Fig. 4: T1 and T3 cells deplete patient-derived cancer cells while sparing normal B and T lymphocytes and nonlineage-committed hematopoietic progenitor cells.
From: T cells targeted to TdT kill leukemic lymphoblasts while sparing normal lymphocytes
a, Representative t-SNE plots showing live HLA-A2pos, TdTpos B-ALL tumor cells (CD19+CD10+ events, left) and T-ALL tumor cells (CD5+CD7+CD99+ and surface CD3−CD4− events, right), normal B cells (CD19+CD10−), normal T cells (CD3+ and CD8+ or CD4+) and CD34+lin− progenitor cells following 72 h of coculture with mock-, T1- or T3-transduced T cells (E/T ratio, 1/1), as quantified by flow cytometry. b, Diagnostic samples from 12 patients (Pt.) with HLA-A2pos, TdTpos B-ALL or T-ALL, assayed as described in a. Each dot represents the number of live tumor, normal B or T cells after coculture with T1 (green) or T3 (purple) cells, as percentage of corresponding numbers in cultures treated with mock-transduced T cells (gray). c, Dots showing numbers of live CD34+lin− cells after coculture with T1 (green) and T3 (purple) cells as percentage of corresponding numbers in cocultures treated with mock-transduced T cells (gray). b,c, Data points represent three or four technical replicates and horizontal lines denote mean.
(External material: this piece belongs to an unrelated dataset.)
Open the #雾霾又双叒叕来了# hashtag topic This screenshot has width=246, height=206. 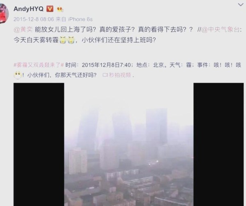tap(39, 65)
Data shown are from one experiment representative of at least two performed for each patient sample. d, t-SNE plot of PB diagnostic sample from B-ALL patient no. 1N after 72 h of coculture with autologous T cells transduced with T1, T3 or mock. a,d, Inset numbers denote absolute event counts of the indicated cell populations. e, Tandem mass spectrometry fragmentation spectra of TdT peptide-1 and -3 identified from leukemia cells of patient no. 119N. f, Expression of CD19 and TdT in leukemia cells before and after relapse from CD19-specific CAR T-cell therapy in two patients with B-ALL. Ctrl, control. g, Expression of TdT in leukemia cells from a patient with T-ALL at the time of primary diagnosis (Dx) and at relapse after chemotherapy.